ZEIT.ORTE

Alem Grabovac, 42 Jahre, freier Autor und Journalist, lebt seit 1999 in Berlin-Prenzlauer Berg. Grabovac arbeitet gerade an einem Roman, der in einer Zeit spielt, als die Speedy-Gonzales-Filme im deutschen Fernsehen unter dem Titel „Die schnellste Maus von Mexiko“ erstausgestrahlt wurden.

Speedy Gonzales

Alem Grabovac

Ich spaziere sehr oft zu meiner Bank. Meine Bank heißt „Notaufnahme“. Genauer gesagt heißt der Frisörladen, zu dem meine Bank gehört, „Notaufnahme“. Früher hing links neben dem Eingang noch ein Schild mit der Aufschrift: „Notaufnahme: Termine nach Vereinbarung“. Bedauerlicherweise fiel das „Termine nach Vereinbarung“ der letzten Modernisierungsmaßnahme zum Opfer. Jetzt steht auf dem Schild nur noch „Notaufnahme“.

Ich brauche 20 Minuten, um zu meiner Bank zu kommen. Meine Bank steht in der Kastanienallee in Berlin-Prenzlauer Berg. Tagsüber hocken nur hippe und trendige Boys und Girls mit einer Modezeitschrift oder handtuchumwickelten Haar auf ihr herum.
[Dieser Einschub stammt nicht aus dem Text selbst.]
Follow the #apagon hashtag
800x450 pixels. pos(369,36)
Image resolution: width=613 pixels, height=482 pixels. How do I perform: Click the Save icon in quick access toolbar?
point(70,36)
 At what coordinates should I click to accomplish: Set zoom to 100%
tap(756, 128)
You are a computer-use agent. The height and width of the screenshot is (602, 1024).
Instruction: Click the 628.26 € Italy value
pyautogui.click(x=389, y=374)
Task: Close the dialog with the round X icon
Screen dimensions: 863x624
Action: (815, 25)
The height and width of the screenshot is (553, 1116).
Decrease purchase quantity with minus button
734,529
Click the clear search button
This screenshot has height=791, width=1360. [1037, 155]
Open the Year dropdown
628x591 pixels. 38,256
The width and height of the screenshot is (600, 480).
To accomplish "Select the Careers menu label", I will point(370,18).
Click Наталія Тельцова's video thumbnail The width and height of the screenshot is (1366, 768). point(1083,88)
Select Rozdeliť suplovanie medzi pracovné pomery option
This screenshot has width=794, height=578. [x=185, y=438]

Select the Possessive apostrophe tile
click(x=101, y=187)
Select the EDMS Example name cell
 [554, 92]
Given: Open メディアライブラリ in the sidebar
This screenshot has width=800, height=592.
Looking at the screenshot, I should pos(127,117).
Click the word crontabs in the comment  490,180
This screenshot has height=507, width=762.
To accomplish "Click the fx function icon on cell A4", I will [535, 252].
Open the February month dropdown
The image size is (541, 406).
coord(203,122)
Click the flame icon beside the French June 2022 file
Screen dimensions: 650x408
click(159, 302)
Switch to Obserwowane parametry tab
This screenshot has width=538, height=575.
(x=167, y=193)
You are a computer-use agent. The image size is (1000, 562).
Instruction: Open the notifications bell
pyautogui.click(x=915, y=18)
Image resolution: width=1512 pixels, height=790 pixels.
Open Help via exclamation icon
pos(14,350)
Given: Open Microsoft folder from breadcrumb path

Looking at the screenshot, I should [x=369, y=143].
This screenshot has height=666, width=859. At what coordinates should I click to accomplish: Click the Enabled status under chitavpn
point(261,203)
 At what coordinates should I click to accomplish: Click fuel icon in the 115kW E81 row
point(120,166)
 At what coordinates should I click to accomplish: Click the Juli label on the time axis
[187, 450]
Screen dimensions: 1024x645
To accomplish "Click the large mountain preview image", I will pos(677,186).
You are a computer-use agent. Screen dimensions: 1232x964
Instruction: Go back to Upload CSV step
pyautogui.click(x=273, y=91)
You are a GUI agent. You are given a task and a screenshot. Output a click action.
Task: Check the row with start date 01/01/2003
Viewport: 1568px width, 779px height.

Aber ich gehe nur in der Nacht zu meiner Bank und in der Nacht hat der Frisörladen zu und deswegen ist es dann meine Sitz-und Denkbank.

Als ich das neue Schild ohne die „Termine nach Vereinbarung“ zum ersten Mal sah, war ich richtig sauer. Die Eigentümer des Frisörladens hatten ohne Not ein Stück Alltagspoesie vernichtet. Kurz habe ich mir sogar überlegt, einen bitterbösen Brief an die Eigentümer zu schreiben. Wissen Sie, es gibt so viele Alltagspoesievernichter. Die Deutsche Post ist zum Beispiel auch so ein Alltagspoesievernichter. Jahrelang bin ich immer fröhlich an den gelben Briefkästen vorbeiflaniert. Links stand „Berlin“ und über dem rechten Schlitz „Andere Richtungen“. Und wie habe ich dieses „Andere Richtungen“ geliebt. Dieses „Andere Richtungen“ hatte Weite, war verträumt, war ein Möglichkeitsspielraum für die Fantasie. Aber was haben diese Vollidioten von der Deutschen Post gemacht? Peu à peu haben sie die „Andere Richtungen“ durch „Andere Postleitzahlen“ ersetzt. Das ist doch eine Frechheit, eine bodenlose Sauerei, eine geradezu brutale Auslöschung von Alltagspoesie.

Aber gut, ich will nicht undankbar sein. Immerhin heißt der Frisör, zu dem meine Bank gehört, immer noch „Notaufnahme“. Und für eine Sitz- und Denkbank ist dies ein absolut angemessener Name. Ich gehe also immer nachts zu meiner Bank, lasse mein Smartphone zu Hause, kaufe mir ein Bier beim Späti nebenan, beobachte die Passanten, lasse die Straßenbahnen an mir vorbeirauschen und tue nichts. Die „Notaufnahme“ ist für mich ein geradezu heiliger Ort der Kontemplation und Entschleunigung.

Wissen Sie, früher, da dachte ich noch, dass es da draußen in der Welt weiß Gott was zu erobern gebe, früher, da bin ich noch durch diese Stadt mit all ihren urbanen Versprechungen gehetzt. Aber das ist schon lange vorbei. Jetzt sitze ich nur noch auf meiner Bank und tue nichts.

Ich liebe meine Bank, habe sogar einen Freund in der „Notaufnahme“ gefunden. Mein kleiner Freund ist eine Maus. Nacht für Nacht flitzt sie um meine Schuhe herum. Ich habe, da ich nun einmal fernsehsozialisiert bin, meine kleine Maus „Speedy Gonzales“ genannt. Manchmal, wenn ich so dasitze und nichts tue, frage ich sie: „Und Speedy Gonzales, wie war dein Tag? Wie läuft es so im Leben?“ Mehr rede ich nicht mit meiner Maus. Ich bin ja nicht verrückt. Einsam bin ich auch nicht. Ich habe sogar eine kleine Familie. Wissen Sie, ich genieße ganz einfach die Ruhe auf meiner Bank.